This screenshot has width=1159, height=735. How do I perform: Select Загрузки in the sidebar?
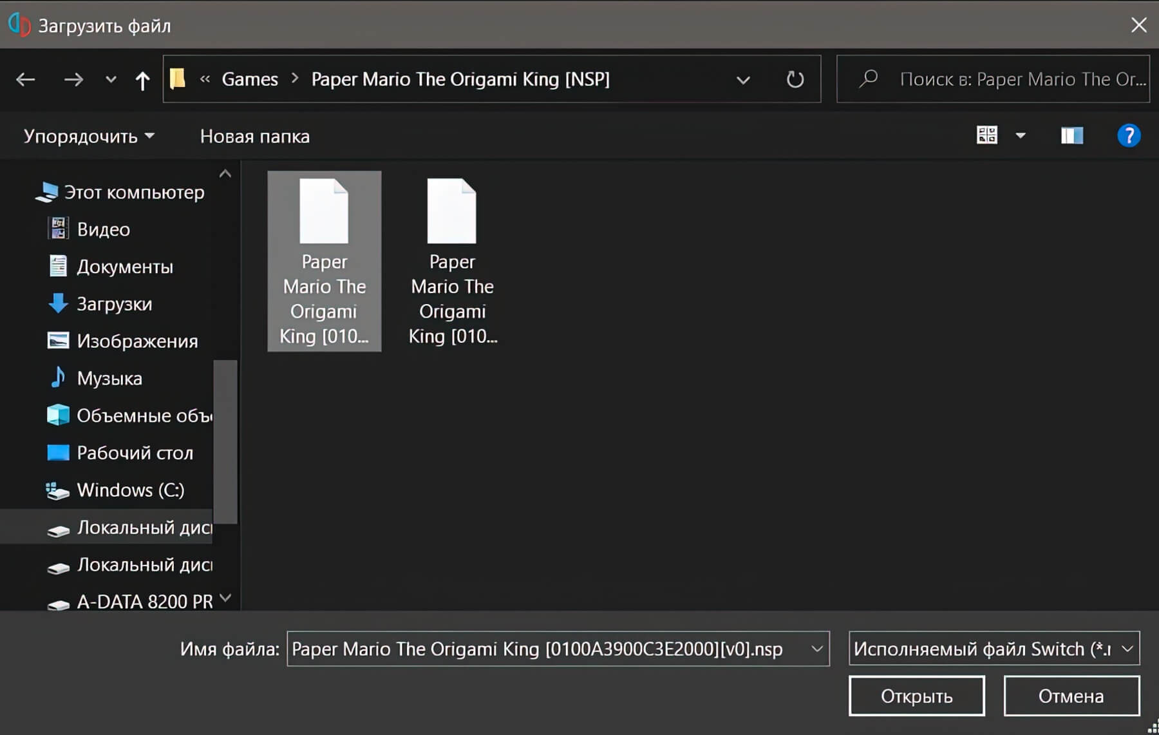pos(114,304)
——
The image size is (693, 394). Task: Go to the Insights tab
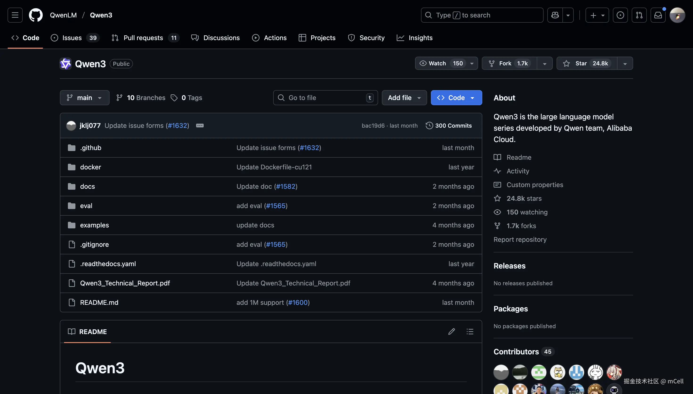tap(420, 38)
——
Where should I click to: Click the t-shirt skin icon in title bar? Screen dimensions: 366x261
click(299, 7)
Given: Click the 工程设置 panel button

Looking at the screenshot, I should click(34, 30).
——
◆ Your objective:
Gather every line of the listing above that contains the word "should", copying each one in full. Case counts when matching.

◆ Output below:
Where should I click to: Click the t-shirt skin icon in title bar? Screen dimensions: 366x261
Looking at the screenshot, I should click(34, 30).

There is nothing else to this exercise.